Quotulatiousness

October 9, 2013

Reasons not to be fearful of “China’s economic threat”

Filed under: China, Economics, Government — Tags: , , , , — Nicholas @ 13:50

If you’ve been following the blog for a while, you’ll probably have picked up some of my disdain for the “OMG! China’s going to eat our (economic) lunch!” meme that is pretty much a copy-paste of the same worry over Japan in the 1980s. In Maclean’s, Colby Cosh explains why you shouldn’t put too much effort into worrying about the Chinese economic Colossus crushing us any time real soon:

What I always wonder when I encounter a China bull or a Chinaphobe — for they are two sides of the same coin — is this: Even if they think “socialism with Chinese characteristics” is economically superior to ordinary capitalism, where in China are the parallel cultural institutions to support prolonged capitalist-style growth? Maybe China doesn’t need reciprocal free trade to blow our doors off in the race to utopia. Maybe it doesn’t need untidy democratic quarrelling. One presumes it won’t need a high level of achievement in basic science, either, judging by the Nobels: It is well-documented that the Chinese civilian research establishment is awash in fraud and plagiarism, to say nothing of the destructive favouritism inherent to a one-party state.

Rowan Callick’s new book The Party Forever: Inside China’s Modern Communist Party makes a simple, compact judgment on the general state of Chinese higher education: Just look where the Party leadership sends its own children to university: the U.S. Another important leading indicator of cultural progress is press freedom, which, if history has anything to say on the matter at all, appears to be utterly integral to sustained prosperity.
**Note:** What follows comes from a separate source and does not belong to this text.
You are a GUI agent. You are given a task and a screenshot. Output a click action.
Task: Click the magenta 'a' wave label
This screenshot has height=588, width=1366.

But Mainland China has no newspapers as we understand them; it is not even clear that the regimented, spoon-fed “reporters” there could assemble one, even if the Party would allow it.

The Diane Francises of the world would have us reject the relevance of the Soviet experience to China’s future, to the point of ignoring familiar Soviet themes that are increasingly apparent in China: the vast infrastructure projects standing unused in the middle of nowhere, the blind environmental despoliation, the dodgy economic statistics. Beyond mastery of trading, interior China has simply never possessed much of the cultural technique upon which the advanced stages of economic development would seem to depend. Hong Kong is the exception, but having taken it over, China shows little appetite so far for imitating its social openness and individuality — or for those of Taiwan or Japan or South Korea. It still requires a strange leap of faith to believe it possible for China to economically surpass these neighbours, and ourselves, without becoming a great deal more like us.

Regular visitors to the blog know that I’ve been rather skeptical about the official statistics reported by Chinese government and media sources.